A religious belief may be nontraditional, but social, political, or personal preferences, or concerns about the possible effects of the vaccine are not “religious beliefs” under Title VII.
Employees may be asked how their religious beliefs conflict with a vaccination requirement. While an employees’ stated religious beliefs are typically deemed sincere, that sincerity is a matter of individual credibility, and an employer can explore if the employee has acted inconsistently with that belief, whether the timing of the request is suspicious, and whether the accommodation is not sought for religious reasons.
However, an employer cannot assume that an employee is insincere simply because the employee adheres to some, but not all, of the tenets of the employee’s professed religion, or adheres inconsistently, as an employee’s new or inconsistent practices may still be sincerely held.
No one factor is determinative, and religious objections should be evaluated on a case-by-case basis.
L.3. How does an employer show that it would be an “undue hardship” to accommodate an employee’s request for religious accommodation?
Employers must only accommodate an employee’s religious beliefs if it would not cause an “undue hardship.” 42 U.S.C. § 2000e(j). The Supreme Court has held that it is an undue hardship where the cost of accommodating an employee’s religious belief is more than a “de minimus,” or minimal, cost or hardship. Employers can consider not only economic costs, but also other concerns, such as workplace safety, “including, in this instance, the risk of the spread of COVID-19 to other employees or to the public.” The EEOC specifically mentioned that employers can consider whether the employee “works outdoors or indoors, works in a solitary or group work setting, or has close contact with other employees or members of the public (especially medically vulnerable individuals).” Thus, the answer as to whether there is an available accommodation that does not pose an undue hardship to the employer may be different in the case of an administrative employee who can perform their job efficiently from home via remote work versus a clinical worker who has direct and frequent contact with a medically vulnerable population.
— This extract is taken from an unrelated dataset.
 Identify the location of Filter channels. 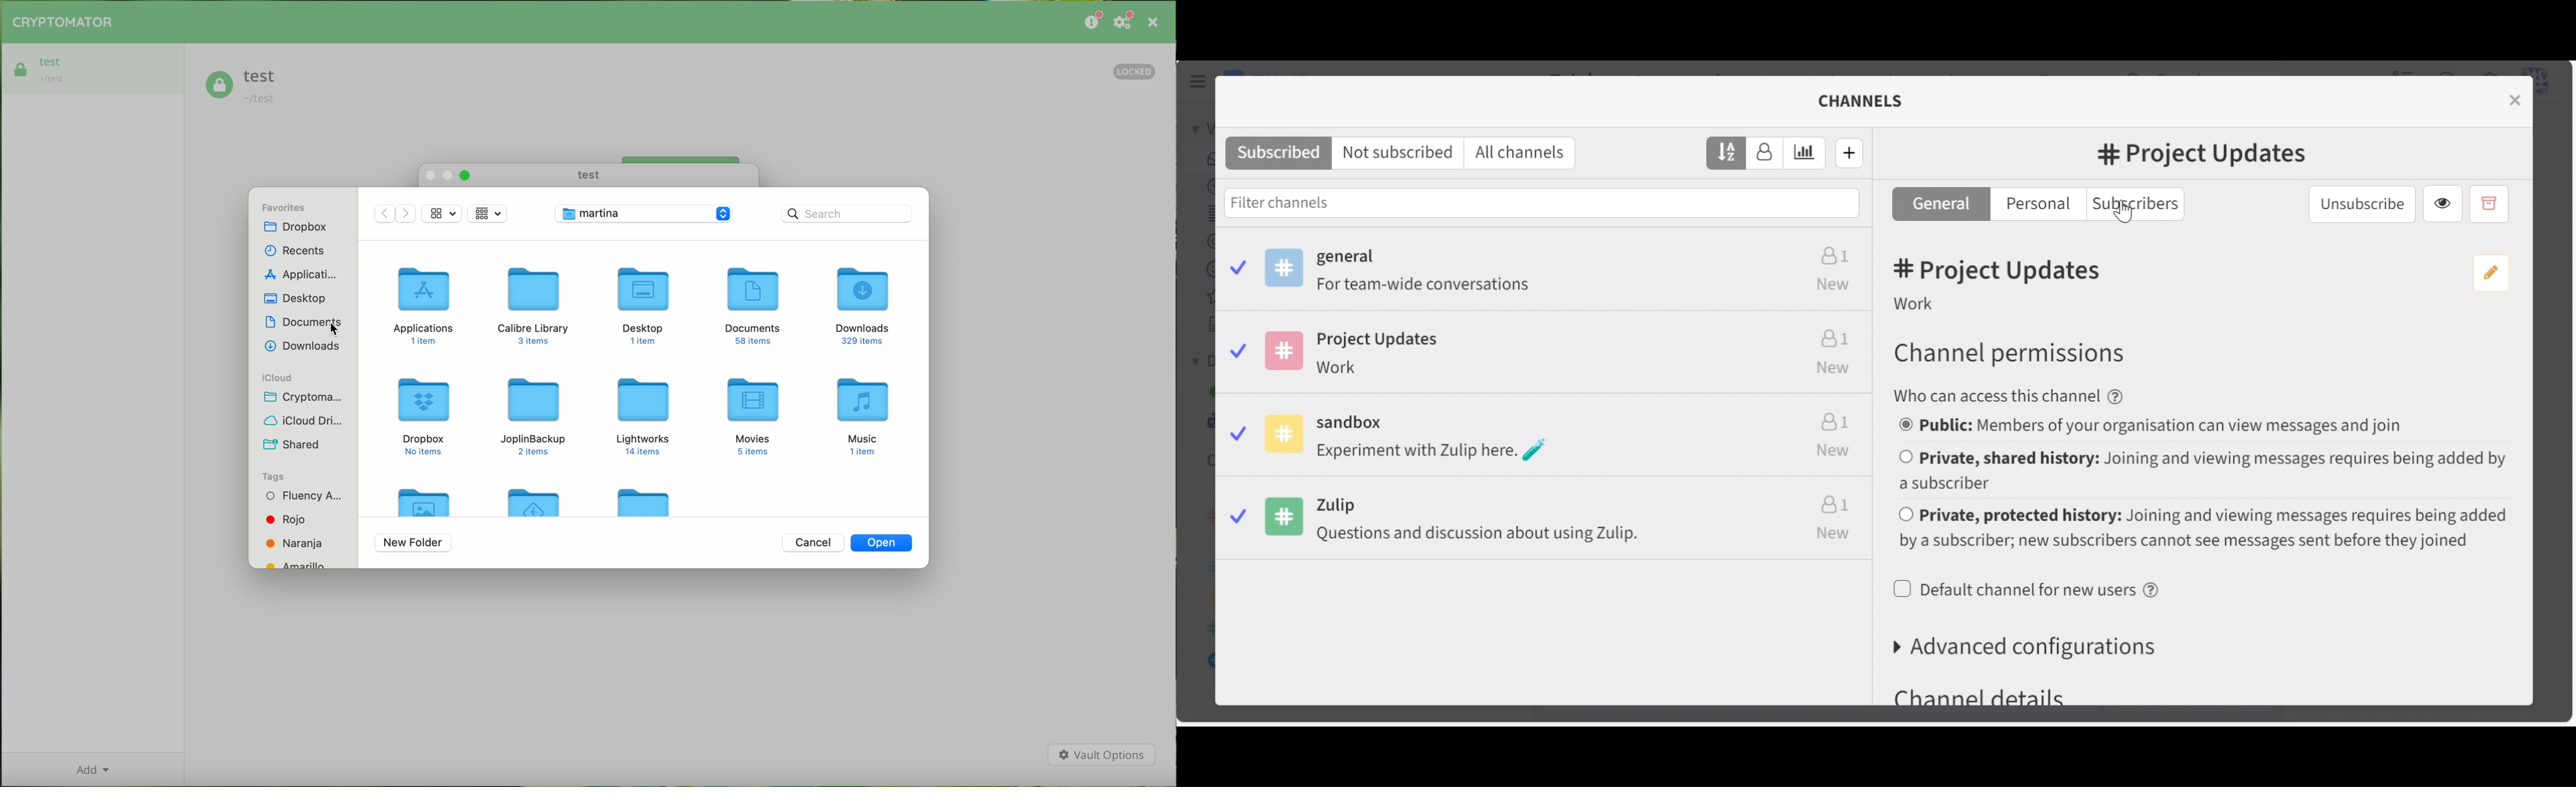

Importantly, the number of employees requesting accommodation can also be considered, such that the more people who request accommodation, the more burden to the employer.
The EEOC’s Guidance certainly does not relieve employers of the burdens presented by employee requests for religious exemptions from vaccine mandates. Indeed, its emphasis that such requests be evaluated on an individual basis assures that the process will remain cumbersome.
However, the Guidance does emphasize that employers do have the right and ability to delve into whether religious beliefs are sincerely held and request additional information in appropriate circumstances. Further, the Guidance reaffirms that employers may deny a religious accommodation if it imposes a more than de minimus cost to the employer and provides some helpful grounds upon which employers might base a decision that a particular accommodation is an undue hardship. Unfortunately, the EEOC did not expressly address the question that many employers are asking in this area: is the cost of providing testing to employees and paying for the time to be tested an undue hardship? It would appear from the Guidance that the cost of such testing, particularly for a large group of employees, would be more than de minimus, and therefore could be properly rejected by an employer. In this circumstance, other possible accommodations (such as remote work, scheduling alternatives, etc.) would still need to be considered by an employer.